Oct. 10 (Bloomberg) -- Hog prices fell the most in more than two weeks on signs of increasing U.S. pork supplies. Cattle futures dropped.
U.S. meatpackers processed 2.34 million hogs in the week through Oct. 8, up 4 percent from the prior week, government data show. Carcasses averaged 205.47 pounds (93.2 kilograms) on Sept. 30, a 16-week high, according to the Department of Agriculture. Weights may rise further because fresh corn will be available for livestock feed as the U.S. harvest progresses, said Jason Golly, a vice president of risk-management marketing at Lynch Livestock Inc.

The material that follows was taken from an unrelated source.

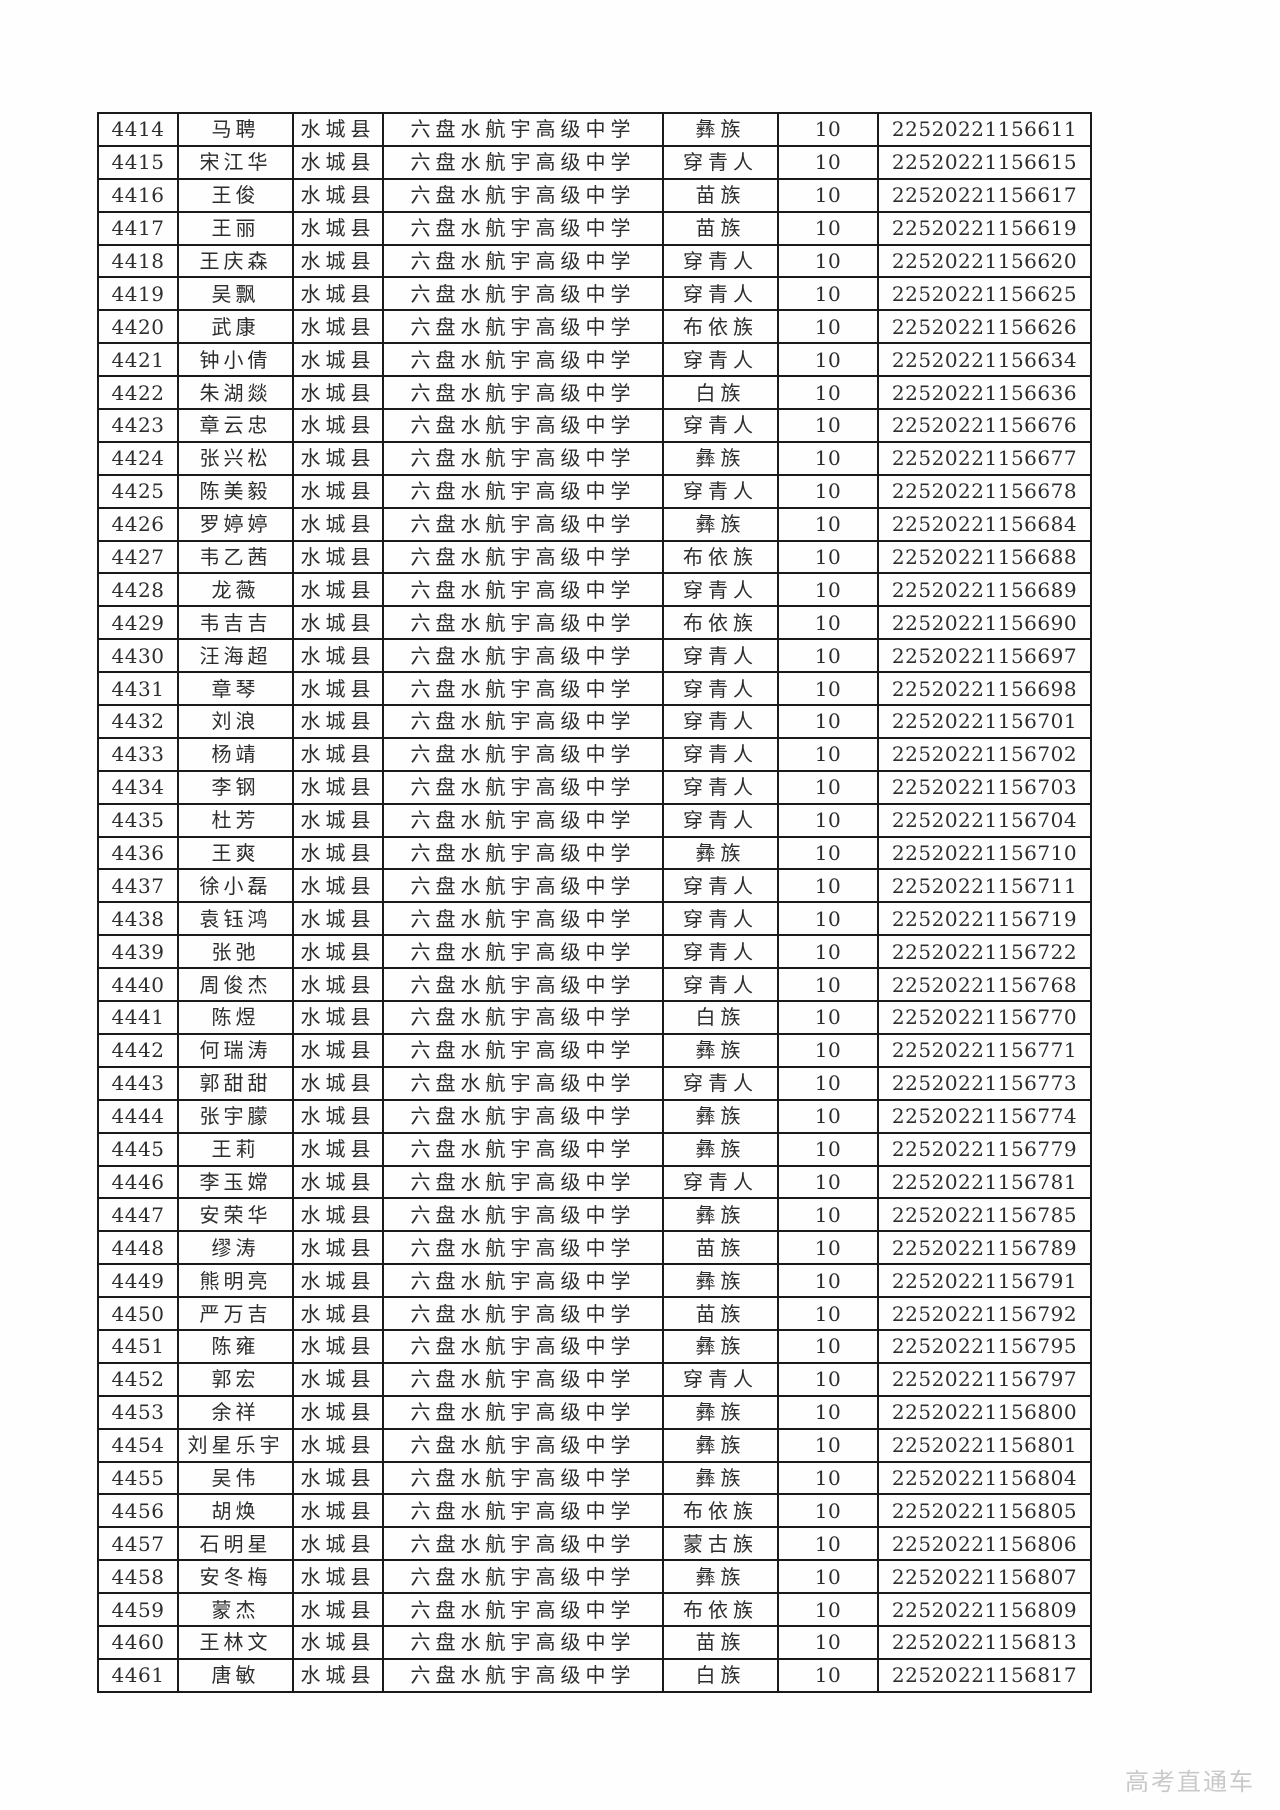 This screenshot has width=1280, height=1810. Describe the element at coordinates (984, 1018) in the screenshot. I see `cell-id: 22520221156770` at that location.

“We can’t keep going through these big Saturday kills like this,” Golly said in a telephone interview from Waucoma, Iowa. “There’s concern seasonally that we’re topping this market out. These hogs are going to get new corn, which really puts on weight.”
Hog futures for December settlement dropped 1.8 percent to settle at 87.75 cents a pound at 1 p.m. on the Chicago Mercantile Exchange, the biggest loss for the most-active contract since Sept. 22. The commodity has gained 10 percent this year.
Spot-market hog prices fell 0.5 percent to 92.85 cents a pound on Oct. 7, the first drop in seven sessions, USDA data show. Prices are down 11 percent from $1.0408 reached on Aug. 4, which was the highest since at least April 2003. Wholesale-pork prices lost 0.4 percent to 97.65 cents a pound last week, the first decline in a month, the USDA said.
Cattle futures for December delivery declined 1.2 percent to settle at $1.2035 a pound in Chicago after reaching $1.2025, the lowest since Sept. 30. The price has climbed 11 percent this year.
Feeder-cattle futures for November settlement rose 0.5 percent to $1.43125 a pound.